KALIANDA — Satreskrim Polres Lampung Selatan meringkus seorang pelajar SMK berinisial FA (16) di Kecamatan Kalianda, Jumat (11/4/2025) lalu. Remaja tersebut ditangkap setelah terbukti mencuri handphone milik tetangganya sendiri yang masih satu lingkungan kos.
Kapolres Lampung Selatan AKBP Yusriandi Yusrin melalui Kasatreskrim AKP Tri Novi Handono membenarkan penangkapan tersebut. "Pelaku kami amankan setelah korban melapor kehilangan HP yang ditaruh di atas meja kamar kosnya," ujarnya dalam keterangan yang diterima, Minggu (13/4/2025).
Peristiwa pencurian itu terjadi saat korban tengah berada di luar kamar. FA yang diketahui tinggal di kos yang sama dengan korban, masuk ke dalam kamar dan mengambil sebuah ponsel milik korban. Barang curian itu kemudian dibawa kabur oleh pelaku.
Setelah menerima laporan, polisi langsung melakukan penyelidikan dan berhasil menangkap FA di lokasi yang tidak jauh dari tempat kejadian perkara. Dari tangan tersangka, petugas mengamankan satu unit handphone yang dicuri beserta barang bukti pendukung lainnya.

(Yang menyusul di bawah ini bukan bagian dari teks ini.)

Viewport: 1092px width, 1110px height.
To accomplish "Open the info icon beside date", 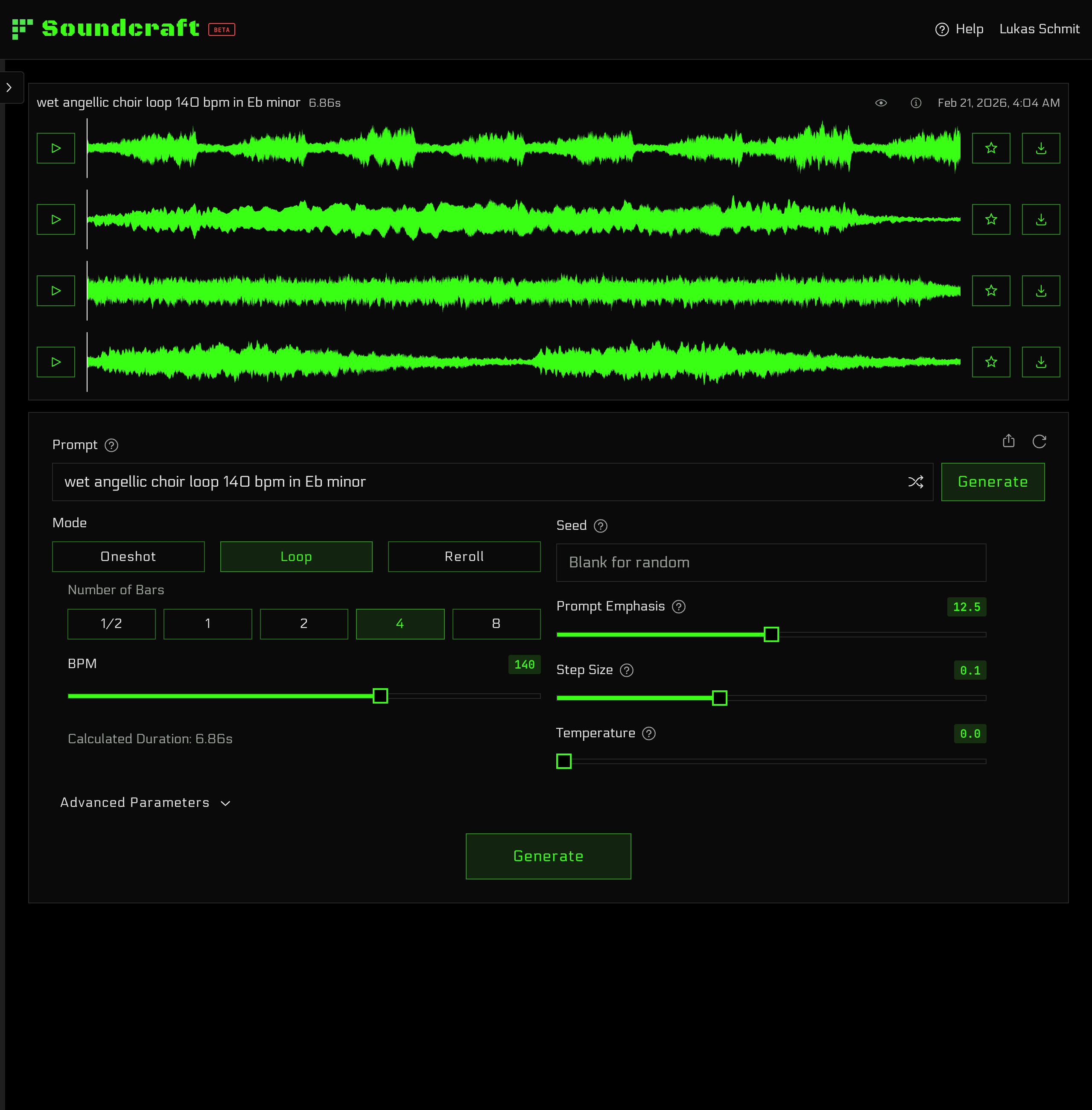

Hal yang mengejutkan terungkap saat polisi melakukan tes urine terhadap FA. Hasilnya, remaja tersebut dinyatakan positif mengandung zat amfetamin, salah satu jenis narkotika golongan I yang sering disalahgunakan. "Hasil tes urine pelaku positif amfetamin," kata AKP Tri Novi Handono.
Atas temuan itu, polisi tidak hanya memproses FA atas kasus pencurian, tetapi juga akan melakukan pengembangan terkait penyalahgunaan narkoba yang melibatkan pelajar. Pihak kepolisian masih mendalami dari mana FA mendapatkan barang haram tersebut.
FA saat ini masih menjalani pemeriksaan intensif di Mapolres Lampung Selatan. Ia dijerat dengan Pasal 362 KUHP tentang pencurian dengan ancaman hukuman penjara maksimal 5 tahun. Sementara itu, untuk kasus narkoba, penyidik masih menunggu hasil laboratorium untuk memastikan jenis dan kadar narkotika dalam tubuh tersangka.
Kasus ini menjadi perhatian serius aparat karena melibatkan pelajar yang masih di bawah umur. Polisi mengimbau orang tua dan pihak sekolah untuk lebih waspada terhadap pergaulan anak-anak mereka di lingkungan sekitar.
Karena FA masih berstatus anak di bawah umur, proses hukum tetap berjalan namun dengan pendampingan dari Balai Pemasyarakatan (Bapas). Sesuai Undang-Undang Sistem Peradilan Pidana Anak, masa penahanan dan proses hukumnya berbeda dengan tersangka dewasa.